PSDB tem jogo do bicho como aliado

Do Diário do Pará

Criminosos ligados ao jogo do bicho fizeram campanha e podem ter contribuído até financeiramente para a eleição do prefeito de Belém, Zenaldo Coutinho, do PSDB. É isso o que se pode concluir dos diálogos ocorridos, em 2012, entre o empresário João Monteiro Vidal, mais conhecido como “Jango”, e vários interlocutores, entre eles o presidente do diretório municipal do PSDB de Belém, Fabrício Gama. Segundo a polícia, “Jango” era um dos comandantes do Parazão, a central de apostas que reunia as principais bancas de bicho de Belém. Nos diálogos, ele pede votos para Zenaldo, aparenta comandar propaganda de rua em favor do tucano e, junto com Fabrício, comemora a eleição do novo prefeito.

Os diálogos de “Jango” com outros supostos bicheiros e com Fabrício Gama foram grampeados pela polícia durante as investigações que culminaram na operação “Efeito Dominó”, realizada em setembro do ano passado. Quase 50 pessoas foram presas durante a operação, entre elas “Jango” e o empresário carioca Luizinho Drumond, que, segundo a polícia, era sócio oculto do Parazão.

### [DADOS FORNECIDOS]
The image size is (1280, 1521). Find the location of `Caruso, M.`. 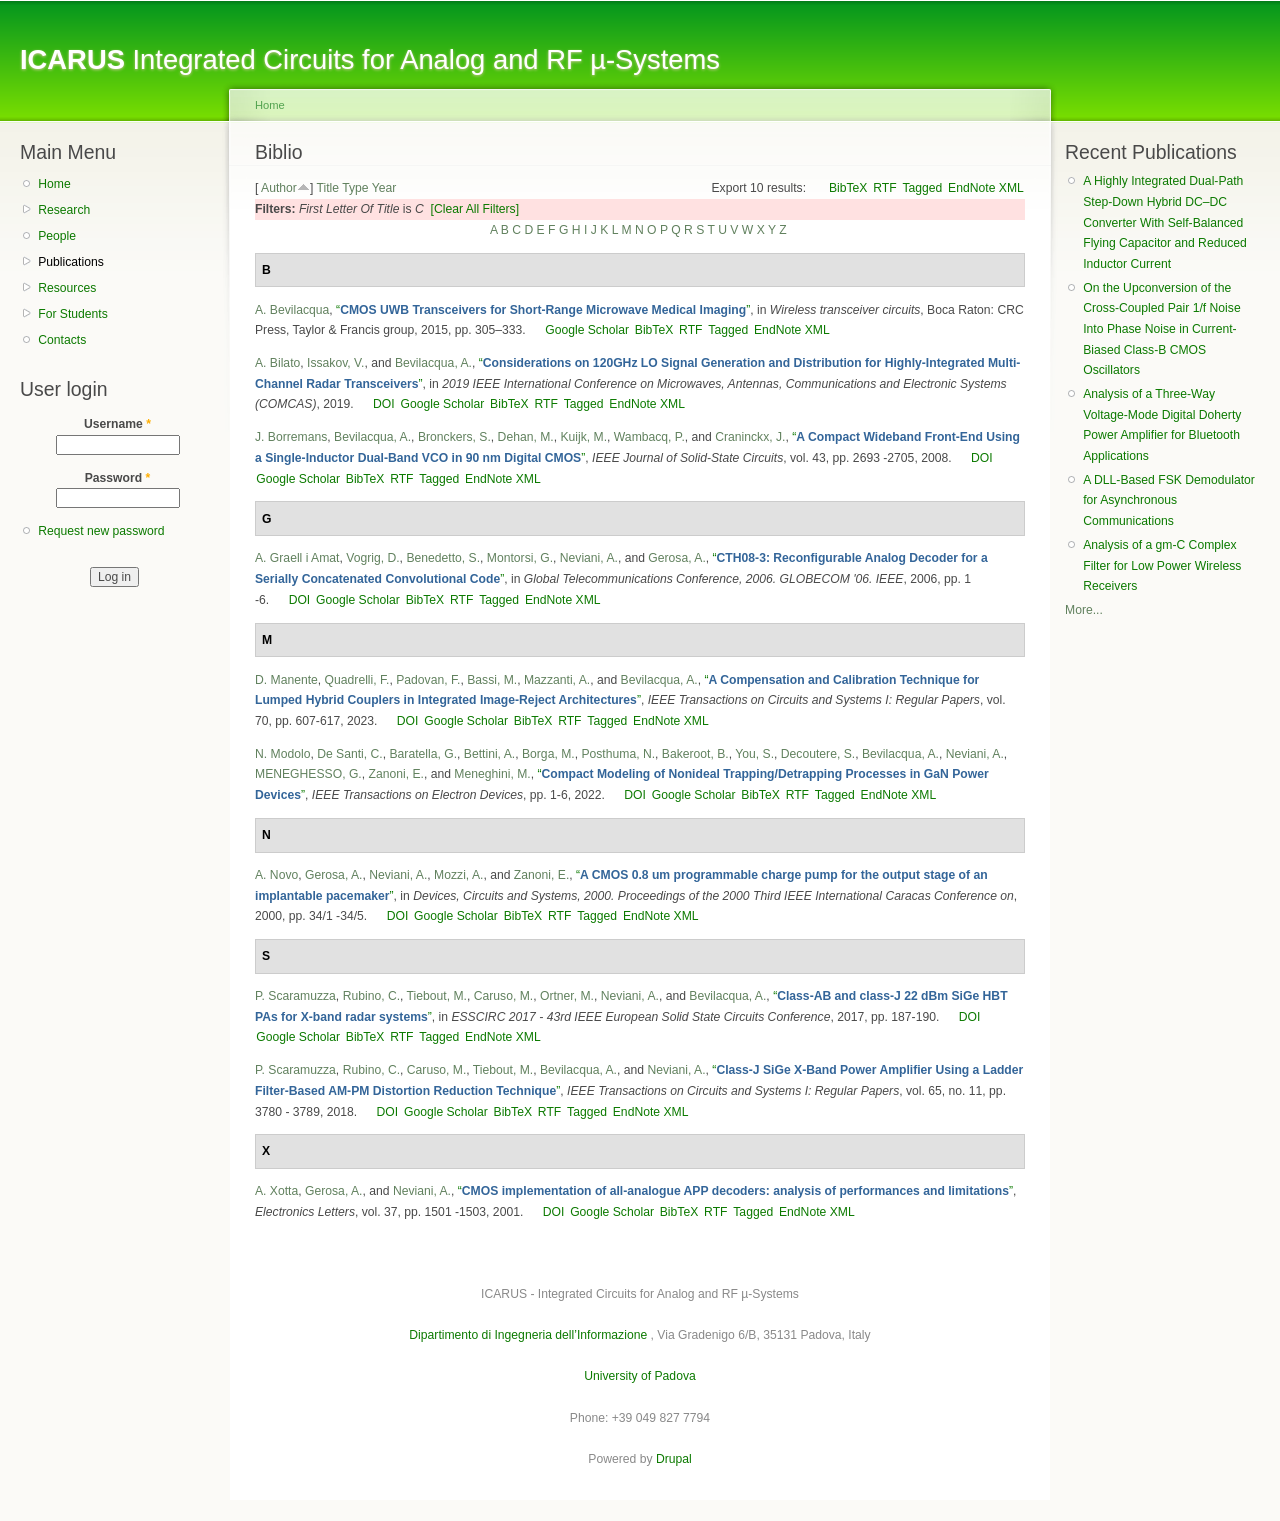

Caruso, M. is located at coordinates (503, 996).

### [OBJETIVOS]
1. Responda com base na matéria sobre o jogo do bicho:
(a) Segundo a polícia, o que era o Parazão?
(b) Em que mês foi realizada a operação "Efeito Dominó"?
(c) Quem é o presidente do diretório municipal do PSDB de Belém?
2. Prolongue a matéria sobre o jogo do bicho a partir do ponto em que ela termina.
Os dados não têm relação com a matéria sobre o jogo do bicho.

### [RESPOSTAS DOS EXERCÍCIOS]
1.
(a) Uma central de apostas que reunia as principais bancas de bicho de Belém.
(b) Em setembro.
(c) Fabrício Gama.

2.
”Jango”, Luizinho e os demais supostos chefes da jogatina da cidade estão sendo processados criminalmente por exploração do jogo do bicho, formação de quadrilha, lavagem de dinheiro, crime contra a economia popular. “Jango” é presidente da escola de samba Rancho Não Posso Me Amofiná. Luizinho Drumond é patrono da escola de samba Imperatriz Leopoldinense, do Rio de Janeiro, que homenageou o Pará no carnaval de 2011, no primeiro ano de governo de Simão Jatene (PSDB). Coincidência ou não, Fabrício é agora o presidente da Liga das Escolas de Samba do Grupo Especial de Belém, anteriormente presidida por Waldir Fiock, também preso na operação Dominó, sob a acusação de integrar o comando do Parazão.

‘MEU PADRINHO’

O DIÁRIO teve acesso a alguns dos diálogos grampeados pela polícia. Eles revelam uma relação pra lá de amistosa entre “Jango” e Fabrício, que chega a tratar “Jango” como “meu padrinho”. Em uma ocasião, Fabrício tenta tranquilizar “Jango”, afirmando que não era verdadeira uma pesquisa que apontava o psolista Edmilson Rodrigues à frente de Zenaldo Coutinho, na disputa pela Prefeitura de Belém. Em outra ocasião, enquanto comemora a eleição de Zenaldo por 100 mil votos de diferença, “Jango” diz a Fabrício possuir um galpão que serviria para “algum tipo de projeto”, possivelmente, da prefeitura.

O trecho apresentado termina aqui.